# My betta is blind



## sarah5775 (Jul 12, 2006)

About three weeks ago, my betta stopped swimming around. I didn't know about this forum then. He wasn't bloated, so didn't seem to be constipated. he just seemed listless. 

I tried to crank up my water changes, but nothing perked the little guy up. No spots, no signs of fungus. I've only had him for about a year.

Well, about a week and a half ago I noticed that there is a film covering his eyes. They are kind of milky. But it doesn't look like fungus and has not progressed to other parts of his body.

Then I noticed that he can't find his food. When I drop it in, he swims towards it, but if it is as much of an inch away, he can't find it. He noses around blindly right near it. If he bumps into is, he eats it. If not, it sinks to the bottom and I have to scoop it out.

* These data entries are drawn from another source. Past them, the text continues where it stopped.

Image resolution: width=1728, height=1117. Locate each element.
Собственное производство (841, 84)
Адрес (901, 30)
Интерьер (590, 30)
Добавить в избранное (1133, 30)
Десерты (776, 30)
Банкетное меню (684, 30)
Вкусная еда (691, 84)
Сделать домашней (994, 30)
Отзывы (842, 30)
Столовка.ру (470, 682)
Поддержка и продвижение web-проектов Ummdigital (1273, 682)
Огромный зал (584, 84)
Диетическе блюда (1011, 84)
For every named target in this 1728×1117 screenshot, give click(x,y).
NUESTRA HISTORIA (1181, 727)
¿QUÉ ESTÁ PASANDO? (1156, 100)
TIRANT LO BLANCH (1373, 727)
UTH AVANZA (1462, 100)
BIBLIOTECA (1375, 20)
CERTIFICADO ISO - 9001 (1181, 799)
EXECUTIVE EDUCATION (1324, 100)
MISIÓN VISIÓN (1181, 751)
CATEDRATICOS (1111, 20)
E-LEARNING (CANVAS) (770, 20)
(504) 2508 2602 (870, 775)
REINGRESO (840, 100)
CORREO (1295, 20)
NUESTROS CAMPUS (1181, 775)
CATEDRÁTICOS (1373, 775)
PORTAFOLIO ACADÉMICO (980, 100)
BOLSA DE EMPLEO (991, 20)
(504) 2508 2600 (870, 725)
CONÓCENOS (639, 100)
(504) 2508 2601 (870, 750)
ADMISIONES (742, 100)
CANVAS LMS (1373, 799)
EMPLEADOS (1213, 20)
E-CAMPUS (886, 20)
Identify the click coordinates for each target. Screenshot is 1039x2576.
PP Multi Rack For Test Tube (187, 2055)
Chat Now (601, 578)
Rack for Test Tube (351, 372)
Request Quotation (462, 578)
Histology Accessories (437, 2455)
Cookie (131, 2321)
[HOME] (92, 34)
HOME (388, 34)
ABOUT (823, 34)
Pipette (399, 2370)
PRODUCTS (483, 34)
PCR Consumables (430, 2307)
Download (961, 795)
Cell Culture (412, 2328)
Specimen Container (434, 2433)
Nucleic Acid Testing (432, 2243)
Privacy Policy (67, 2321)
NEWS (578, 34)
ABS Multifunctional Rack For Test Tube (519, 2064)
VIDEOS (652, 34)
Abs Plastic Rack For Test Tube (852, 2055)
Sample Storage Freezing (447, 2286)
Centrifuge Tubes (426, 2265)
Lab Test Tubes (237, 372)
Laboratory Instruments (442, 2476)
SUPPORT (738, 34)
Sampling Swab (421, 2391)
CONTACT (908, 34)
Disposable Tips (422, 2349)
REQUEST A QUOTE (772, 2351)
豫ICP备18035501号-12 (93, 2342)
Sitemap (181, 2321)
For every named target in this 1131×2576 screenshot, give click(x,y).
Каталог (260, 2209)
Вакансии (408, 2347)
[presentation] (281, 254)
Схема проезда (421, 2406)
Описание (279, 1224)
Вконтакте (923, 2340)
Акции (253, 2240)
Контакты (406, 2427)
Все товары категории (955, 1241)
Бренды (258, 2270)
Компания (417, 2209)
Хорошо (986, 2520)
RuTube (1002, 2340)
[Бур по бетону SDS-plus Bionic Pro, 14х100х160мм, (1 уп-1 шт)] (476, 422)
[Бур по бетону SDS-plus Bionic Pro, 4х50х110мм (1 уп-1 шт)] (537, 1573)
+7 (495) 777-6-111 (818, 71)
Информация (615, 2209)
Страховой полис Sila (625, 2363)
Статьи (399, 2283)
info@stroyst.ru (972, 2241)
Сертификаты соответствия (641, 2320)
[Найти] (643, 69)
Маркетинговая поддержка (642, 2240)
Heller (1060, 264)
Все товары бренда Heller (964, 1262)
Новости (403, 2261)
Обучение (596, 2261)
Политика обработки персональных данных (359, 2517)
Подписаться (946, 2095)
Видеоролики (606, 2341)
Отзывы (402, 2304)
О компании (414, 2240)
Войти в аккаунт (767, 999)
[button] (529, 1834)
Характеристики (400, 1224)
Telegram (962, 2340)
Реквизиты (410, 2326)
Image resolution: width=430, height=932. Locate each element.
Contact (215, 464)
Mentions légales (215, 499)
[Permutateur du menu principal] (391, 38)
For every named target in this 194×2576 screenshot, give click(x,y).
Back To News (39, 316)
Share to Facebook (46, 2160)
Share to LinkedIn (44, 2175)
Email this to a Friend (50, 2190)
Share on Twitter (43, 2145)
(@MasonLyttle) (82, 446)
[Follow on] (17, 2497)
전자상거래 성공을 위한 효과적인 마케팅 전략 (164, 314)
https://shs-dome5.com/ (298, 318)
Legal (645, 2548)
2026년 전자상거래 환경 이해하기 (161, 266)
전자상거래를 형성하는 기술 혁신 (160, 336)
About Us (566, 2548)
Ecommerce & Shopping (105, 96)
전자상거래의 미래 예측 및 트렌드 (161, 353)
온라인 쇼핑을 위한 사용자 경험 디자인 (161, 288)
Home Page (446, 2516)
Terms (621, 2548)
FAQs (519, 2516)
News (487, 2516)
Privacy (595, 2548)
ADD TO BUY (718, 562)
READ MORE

I have been feeding him by dropping the food right on top of him. He still eats, but never swims around, just floats in one place all the time.

He also doesn't react when I put my finger on the tank. My other bettas (and him in the past) used to react to me and to movement, either by following my finger, or by swimming away. But he doesn't seem to see me.

I only had him for a year. So he's not old. But is he suffering? I really don't want to euthanize him, but I wonder if he is living a decent life. All he does is float there in one spot. Is there anything I can do? I thikn I should just care for him the bet I can for the rest of his natural life and if it gets to the point where he stops eating, let nature take its course.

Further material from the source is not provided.